The licensee or certificate holder shall also maintain records of test 
and experiments carried out pursuant to paragraph (b) of this section. 
These records shall include a written evaluation that provides the 
bases for the determination that the change, test, or experiment does 
not require a license or CoC amendment pursuant to paragraph (b)(2) of 
this section. The records of changes in the ISFSI, MRS, or spent fuel 
storage cask and of changes in procedures and records of tests and 
experiments shall be maintained until spent nuclear fuel is no longer 
stored in the ISFSI, MRS or spent fuel storage cask, and the Commission 
terminates the license or CoC. For a holder of cask Certificate of 
Compliance who permanently ceases operation, any such records shall be 
provided to the new holder of cask Certificate of Compliance or to the 
Commission, as appropriate, in accordance with Sec. 72.234(d)(3).
    (2) Annually, or at such shorter interval as may be specified in 
the license or CoC, each holder of a license or cask Certificate of 
Compliance shall submit a report containing a brief description of 
changes, tests and experiments made by the license or certificate 
holder under paragraph (b) of this section, including a summary of the 
evaluation of each. Licensee and certificate holders shall submit their 
reports in accordance with Sec. 72.4. Any report submitted by a 
licensee or certificate holder pursuant to this paragraph will be made 
a part of the public record pertaining to the license or CoC.
    14. Section 72.56 is revised to read as follows:


Sec. 72.56  Application for amendment of license.

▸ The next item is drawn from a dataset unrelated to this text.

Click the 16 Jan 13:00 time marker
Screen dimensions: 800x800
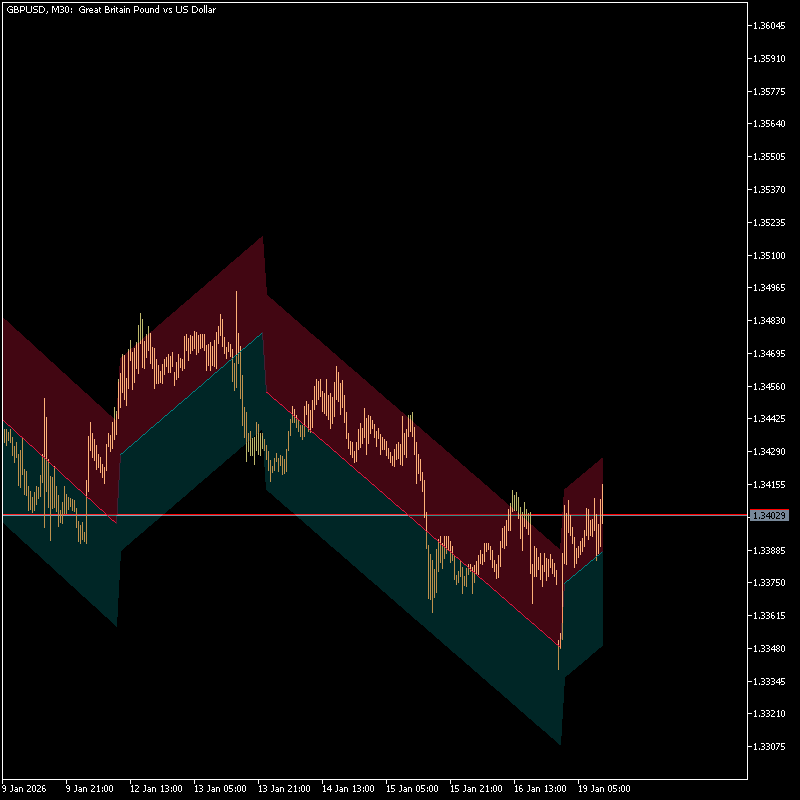click(539, 788)
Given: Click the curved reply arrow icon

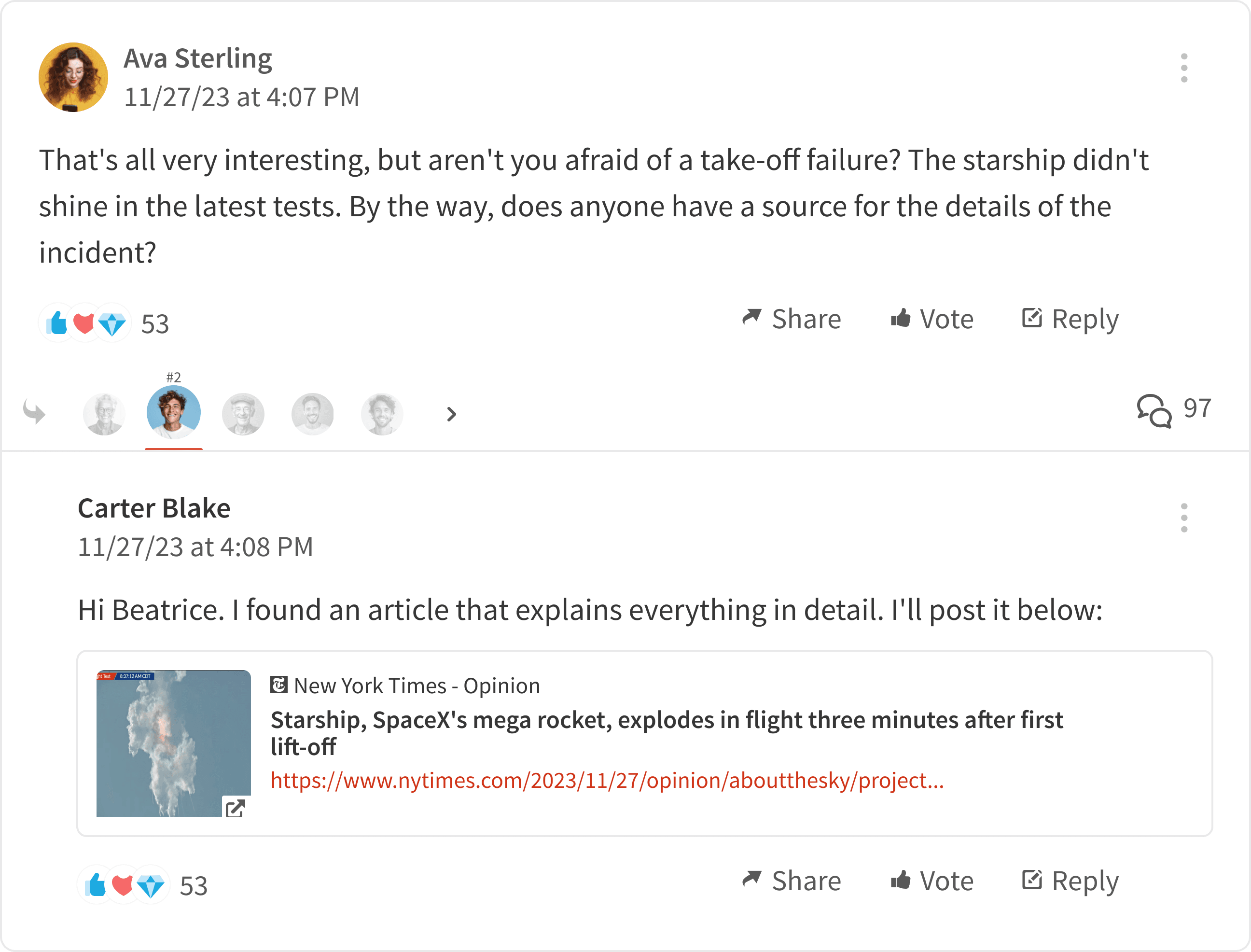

    Whenever a holder of a license desires to amend the license 
(including a change to the license conditions), an application for an 
amendment shall be filed with the Commission fully describing the 
changes desired and the reasons for such changes, and following as far 
as applicable the form prescribed for original applications.
    15. In Sec. 72.70, paragraphs (a), (b), introductory text, and 
(b)(2) are revised to read and a new paragraph (c) is added to read as 
follows:


Sec. 72.70  Safety analysis report updating.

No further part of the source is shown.